Their total sales amount were nearly the same.  One of them is mostly of everyday functional items priced $25 to $120. The other order consisted mostly of my "fancy" line of pottery, hand-carved with illustrations, priced from $180 to $350. The everyday pieces are quick to produce. The fancy pieces are time-consuming, prone to failure, and space hogs in the kiln. 

Everyday items :  $20.18 per hour.    Fancy items :  $29.58 per hour. 

3. “Artscape Baltimore” - large retail crafts festival. 

Artscape Baltimore is a huge weekend festival with a variety of activities and a large, diverse crowd. I've done it for eight years and my sales have always grown.  A big disadvantage: 28 long hours.  I am only counting my earnings for the pots I sold, not all the pots I brought to the show. 

I added the time spent on the following tasks:

• writing and sending a blast email (surprised to realize I spent 1.25 hours on this)

• packing my pots and my display into my car, and unpacking afterwards

• setting up my display, and taking it down

• those 28 hours of selling

• accounting 

From the total sales amount, I subtracted the following expenses:

• booth fee and application fee

• credit card merchant fees

• parking

Large retail craft show : $35.05 per hour.

4. Art in the Park - Small arts festival

I did my homework before signing up. This is a good quality show, even though it's small  Small shows require much less planning and heavy lifting. The hours are usually shorter. It’s a lot cheaper to do. 

Little craft/arts show :  $16.66 per hour.

5. Bethesda Row Arts Festival - medium-sized

Even though this is a smaller event in terms of size, it is higher on the "fanciness" scale. Bethesda is an upscale neighborhood just outside the DC border. Overall, the crowd was huge but the noise level was quiet and refined. Sales were brisk.

Medium craft show : $32.20 per hour

6. American Visionary Arts Museum - BAZAART

It's pretty small with only 50 artists, and is held indoors in their gorgeous reception hall. I had a feeling it would draw a good crowd, and that folks would be eager to shop on Thanksgiving weekend. 

Bazaart -  $36.32 per hour.

7. Open House

An Open House is very different from an art festival on many, many fronts.

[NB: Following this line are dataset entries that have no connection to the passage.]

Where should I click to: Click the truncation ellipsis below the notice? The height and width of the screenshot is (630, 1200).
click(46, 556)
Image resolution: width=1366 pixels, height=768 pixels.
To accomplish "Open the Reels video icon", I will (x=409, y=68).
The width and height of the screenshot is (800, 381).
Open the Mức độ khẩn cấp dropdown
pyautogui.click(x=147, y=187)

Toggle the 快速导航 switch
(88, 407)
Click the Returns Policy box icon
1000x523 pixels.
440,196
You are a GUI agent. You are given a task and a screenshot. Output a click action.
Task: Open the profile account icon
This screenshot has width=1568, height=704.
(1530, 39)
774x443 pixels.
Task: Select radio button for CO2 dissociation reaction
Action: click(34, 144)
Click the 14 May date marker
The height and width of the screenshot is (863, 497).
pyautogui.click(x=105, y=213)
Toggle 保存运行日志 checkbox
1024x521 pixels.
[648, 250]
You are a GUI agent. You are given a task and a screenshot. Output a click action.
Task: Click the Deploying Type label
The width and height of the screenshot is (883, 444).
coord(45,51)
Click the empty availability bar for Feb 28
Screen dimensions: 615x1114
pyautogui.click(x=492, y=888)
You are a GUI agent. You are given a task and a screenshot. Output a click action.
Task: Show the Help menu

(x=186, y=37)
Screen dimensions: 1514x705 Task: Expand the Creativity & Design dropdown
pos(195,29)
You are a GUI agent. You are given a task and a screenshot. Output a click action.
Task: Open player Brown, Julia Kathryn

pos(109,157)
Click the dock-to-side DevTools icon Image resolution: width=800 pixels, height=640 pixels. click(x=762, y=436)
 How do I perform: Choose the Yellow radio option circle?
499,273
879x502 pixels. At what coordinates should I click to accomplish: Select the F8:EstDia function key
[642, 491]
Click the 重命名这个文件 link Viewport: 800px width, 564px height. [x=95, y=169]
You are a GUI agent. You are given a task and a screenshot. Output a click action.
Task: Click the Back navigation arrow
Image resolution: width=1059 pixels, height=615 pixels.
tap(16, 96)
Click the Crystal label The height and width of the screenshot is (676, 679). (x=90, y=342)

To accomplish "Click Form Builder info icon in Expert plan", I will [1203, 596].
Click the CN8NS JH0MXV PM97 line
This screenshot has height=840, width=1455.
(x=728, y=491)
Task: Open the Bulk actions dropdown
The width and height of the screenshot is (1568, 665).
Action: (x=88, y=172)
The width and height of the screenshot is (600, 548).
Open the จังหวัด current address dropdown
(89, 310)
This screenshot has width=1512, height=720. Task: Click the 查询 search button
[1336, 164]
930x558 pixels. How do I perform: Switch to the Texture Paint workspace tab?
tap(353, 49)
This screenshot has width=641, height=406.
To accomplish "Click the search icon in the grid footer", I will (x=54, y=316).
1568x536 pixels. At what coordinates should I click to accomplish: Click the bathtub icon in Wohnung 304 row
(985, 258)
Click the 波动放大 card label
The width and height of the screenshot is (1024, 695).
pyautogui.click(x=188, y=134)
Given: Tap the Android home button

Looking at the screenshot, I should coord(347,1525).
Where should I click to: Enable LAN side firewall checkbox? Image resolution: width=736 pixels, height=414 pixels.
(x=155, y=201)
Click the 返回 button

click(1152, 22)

For starters, there's no booth fee! I printed and mailed a postcard invitation, and provided food and snacks for my customers.Those expenses ( shared with one other artist ) added up to $318, which is still less than the booth fee of most good-quality art festivals. 

The time and labor requirements are less. Setup and takedown for an Open House takes more time than taking my display and pots to a festival site. But, unlike the casual browsers that must be seduced at an art festival, the attendees at an Open House are already fans. They have signed up for my mailing list, responded to an invitation, and gone out of their way to a private residence with the intention of buying. This means the selling can be condensed into much shorter hours. 9 hours.

Open House :  $46.81 per hour

8. Online Store  BigCartel (http://bigcartel.com

Etsy is a far more popular venue, but BigCartel fits her needs much better. She is not comfortable selling to a customer who hasn't seen her work in person. The store is targeted only to existing customers to purchase something between shows. All sales are final. No returns or exchanges. She can pack/ship/account for an order of one pot in less than 15 minutes. For orders with multiple pots, never more than 30 minutes. She added up the gross sales of the pottery plus the shipping fees collected. She subtracted shipping costs/Paypal fees/BigCartel fees/Clay used/Shipping boxes. She did not subtract expenses she could not quantify.